2) You can change a vote after the answer is changed. Cool!

But there's one more scenario not taken into consideration here. Have a look:

  • user A posts an answer
  • user B downvotes and gives the reason in a comment
  • user A comes back after an hour and critiques the reason for downvote
  • a discussion arises
  • user B is convinced and want to take back the downvote

Then the problem arises: user B cannot take back the vote since the answer itself didn't change (only B's point of view), but there's a clear reason that B should be able to.

Having to have the answer edited just to take a downvote back is a discomfort for both A and B.

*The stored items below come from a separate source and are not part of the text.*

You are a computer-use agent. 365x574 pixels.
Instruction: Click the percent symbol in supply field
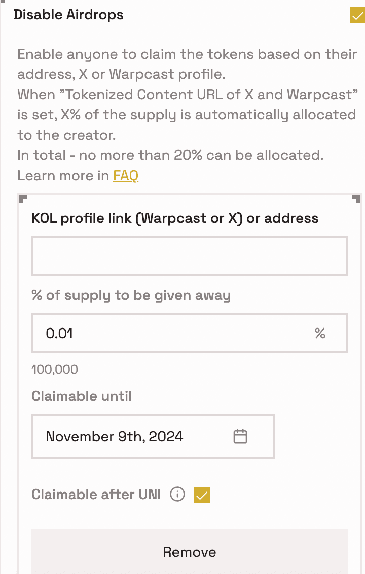tap(320, 333)
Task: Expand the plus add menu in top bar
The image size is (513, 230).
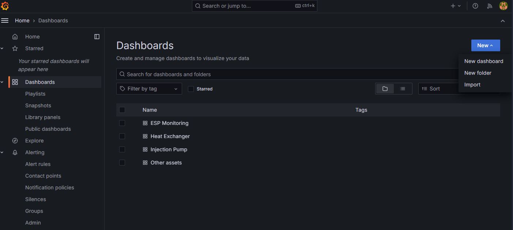Action: (456, 6)
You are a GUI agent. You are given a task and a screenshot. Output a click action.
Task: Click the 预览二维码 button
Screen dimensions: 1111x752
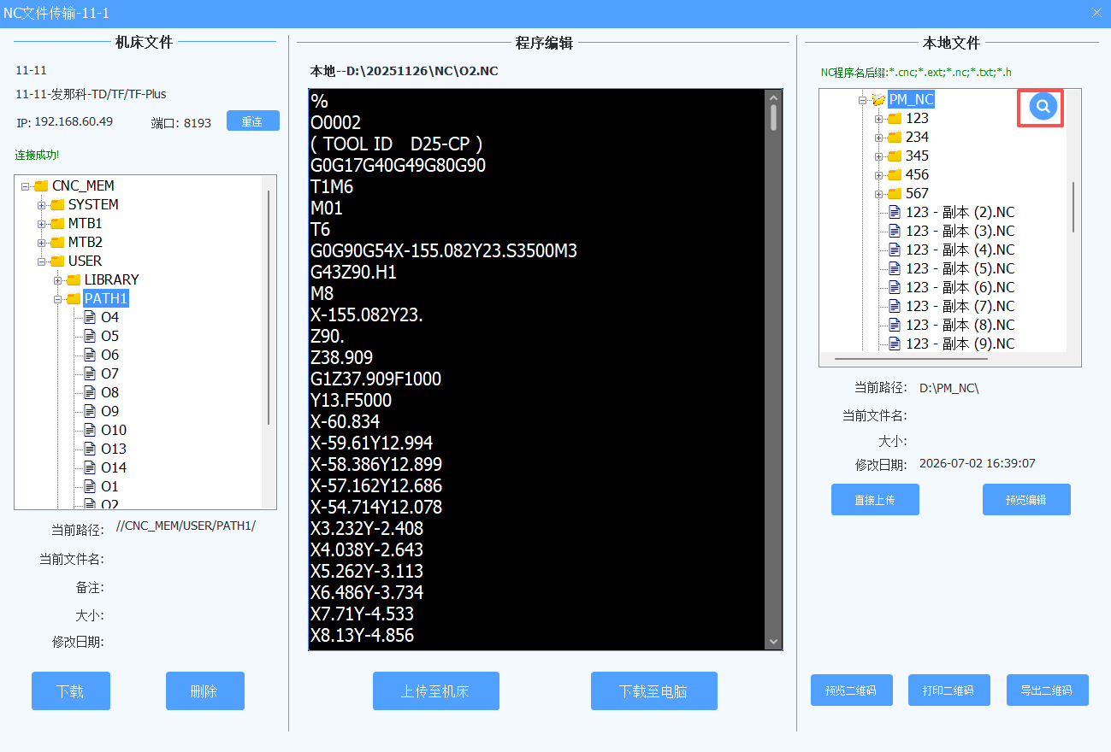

Therefore I'd like a third rule to be added to the first two:

3) You can change a vote after someone else posts a comment.

or at the VERY least

3) You can change a vote after the author comments.

  • Should be a bug or a feature request? it's a mismatch between functionality and rather obvious functional requirement, so sounds buggish, but... well, I'm unconvinced. tagging feature-request – Kos Jan 1 '11 at 15:44
  • I (hopefully) corrected your use of "User A" and "User B" in point 2. It looked like you got a bit confused there. – ChrisF Jan 1 '11 at 17:27
  • That's right. Thanks! – Kos Jan 1 '11 at 17:30
  • the "bug" is that vote-changing has a time window (it's a bug because it's unexpected). However, that's also a feature, and it's that feature you are requesting changes to... So, feature-request. – Shog9 Jan 1 '11 at 19:45
  • what is the status on this, there is a post i wold like to upvote , i had down voted it by mistake and had seen that again only now nearly after a year and half. – Aditya P Jan 27 '12 at 6:20
  • Also a lot of times you might change your decision to up vote or down vote after a good long while and getting exposed to various new factors , experiences and view points. – Aditya P Jan 27 '12 at 6:27
  • I notice this "feature" is still there. And I ran into exactly this scenario. I had upvoted an answer - but after discussion (with both answerer and OP) realized the answer was incorrect. Without knowing what the right answer was, there was nothing to edit. Just a naked upvote I couldn't take back... – Floris Nov 16 '13 at 4:00

I agree. A related scenario:

  • User B thinks it's a bad answer, and then downvote
  • The next day he realizes that it actually makes sense.
  • Since nothing changes except the asker's mind, nothing can be done.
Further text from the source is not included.